* _Questions to answer_
(A) Answer these questions from the passage on prodrug socialization:
(i) What two things about parents make their children likely to be prodrug as well?
(ii) Which value systems are commonly found to predispose people to illicit drug use?
(iii) What motivation does the passage call unique to this particular model?
(B) Write the next part of the passage on prodrug socialization, picking up after its final sentence.

* _Quoted passage_
=== Section Start ===
The parents described by this model are prodrug socializing forces. Because they are highly respected by and spend more time with their children, the youths are likely also to be prodrug and hence to use drugs, whether licit or illicit. Note that this model does not describe parents who teach moderate or prescribed usage of drugs.
Peers are another source of prodrug socialization. The extent to which encouragement and active solicitation by peers actually occurs is currently debated, for there are counterarguments that the illicit drug subculture, which developed because of common needs for drugs, does not engage actively in socializing others into the culture. Despite the fact that the degree to which this occurs is unknown, it is apparent that it can occur, at least in some cases, and so must be included in the general model.
In addition to socialization regarding drugs per se, socialization into a set of "sympathetic" personality characteristics may be also important in this model. It is commonly found that the nontraditional values of individualism and experimentation, as well as the American "left wing" value systems, are predisposing to the use of illicit drugs in that they provide a set of attitudes and values that encourage the type of experiments that can include illicit drug use.
The model assumes that there are prodrug socializing agents in the individual's immediate environment that provide relatively easy access to illicit drugs, numerous opportunities for drugs to be used, and models for their use. With such a background, the motivation need not be strong for an initial drug experience to occur. The normal drive in children and youths simply to try whatever they see others doing is sufficient to account for the actual initial drug experience. To the extent that motivation plays any part in this scheme, the major motivating factors would be the need for status (e.g., to be "adult"), novelty seeking, curiosity, relief from boredom, and a motivation unique to this particular model: conformity.
=== Section End ===
Collected data entries:
=== Section Start ===
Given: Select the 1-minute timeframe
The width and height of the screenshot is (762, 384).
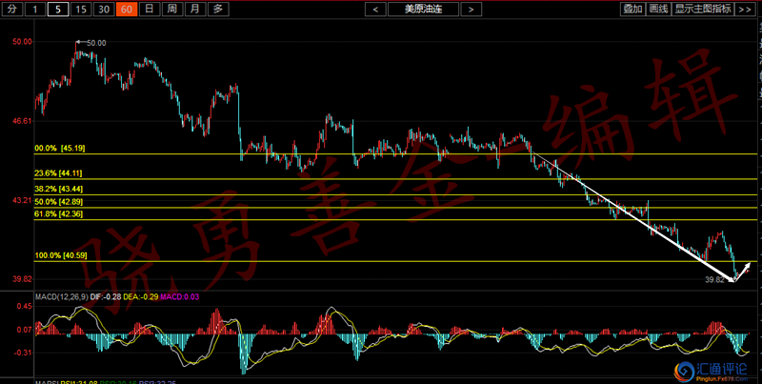Looking at the screenshot, I should 35,9.
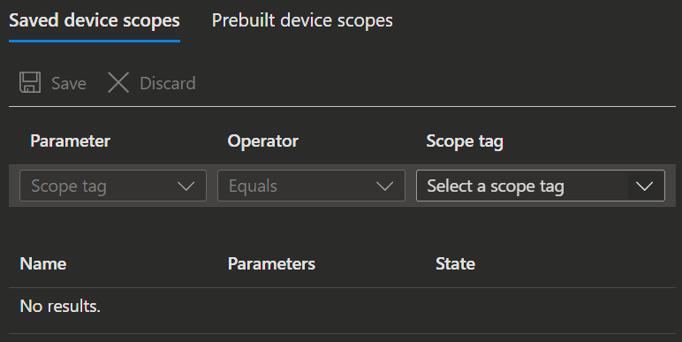The image size is (682, 342).
Task: Click the Save floppy disk icon
Action: (30, 83)
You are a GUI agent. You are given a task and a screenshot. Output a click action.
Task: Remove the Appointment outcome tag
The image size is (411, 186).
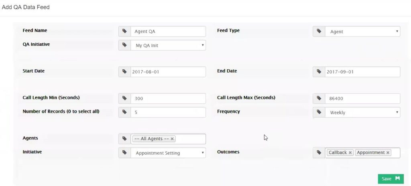[388, 153]
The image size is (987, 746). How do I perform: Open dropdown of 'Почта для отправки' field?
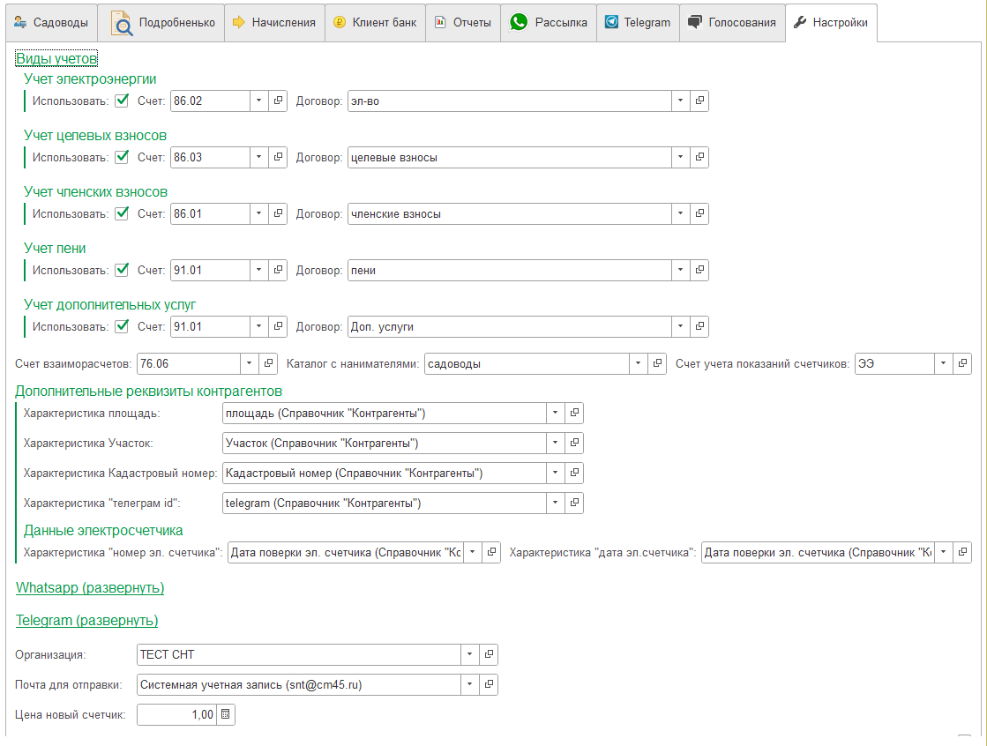tap(470, 685)
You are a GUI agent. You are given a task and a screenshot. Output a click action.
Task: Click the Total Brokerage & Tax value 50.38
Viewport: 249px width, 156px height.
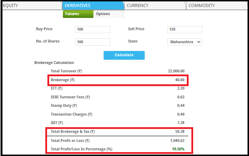tap(180, 132)
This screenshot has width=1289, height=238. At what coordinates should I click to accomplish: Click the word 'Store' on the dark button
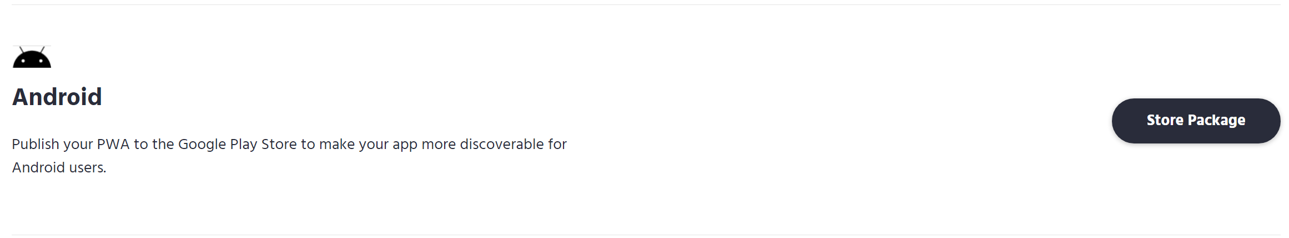pyautogui.click(x=1165, y=120)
=== Section End ===
* _Task-by-task results_
(A)
(i) The parents are highly respected by their children and spend more time with them.
(ii) The nontraditional values of individualism and experimentation, as well as the American "left wing" value systems.
(iii) Conformity.

(B)
The origin of the iatrogenic model is found in the initial use of opium and its derivatives for medical purposes before 1900. For many years the addictive properties of such drugs were not understood, and people unknowingly became addicted to these drugs which were used for medical purposes.
In this model the primary motivation for the initial illicit drug use is the relief of physical pain or mental anguish. A person will seek out a drug not when life is going well--as could occur for the nonsocialized or prodrug socialized individual--but when life is going poorly. The fact that many individuals who try drugs illicitly have already undergone use of similar drugs in hospital settings suggests that they may be influenced by the success of the medical use of these drugs, and perceive illicit drug use as a simple extension of common medical procedures "without bothering the doctor."
Physicians and other medical workers have a considerably higher illicit drug use rate than the normal population. The iatrogenic model stresses the fact that these are the people who see on a day-by-day basis the positive uses of drugs for medical reasons and hence may succumb to the temptation to self-prescribe.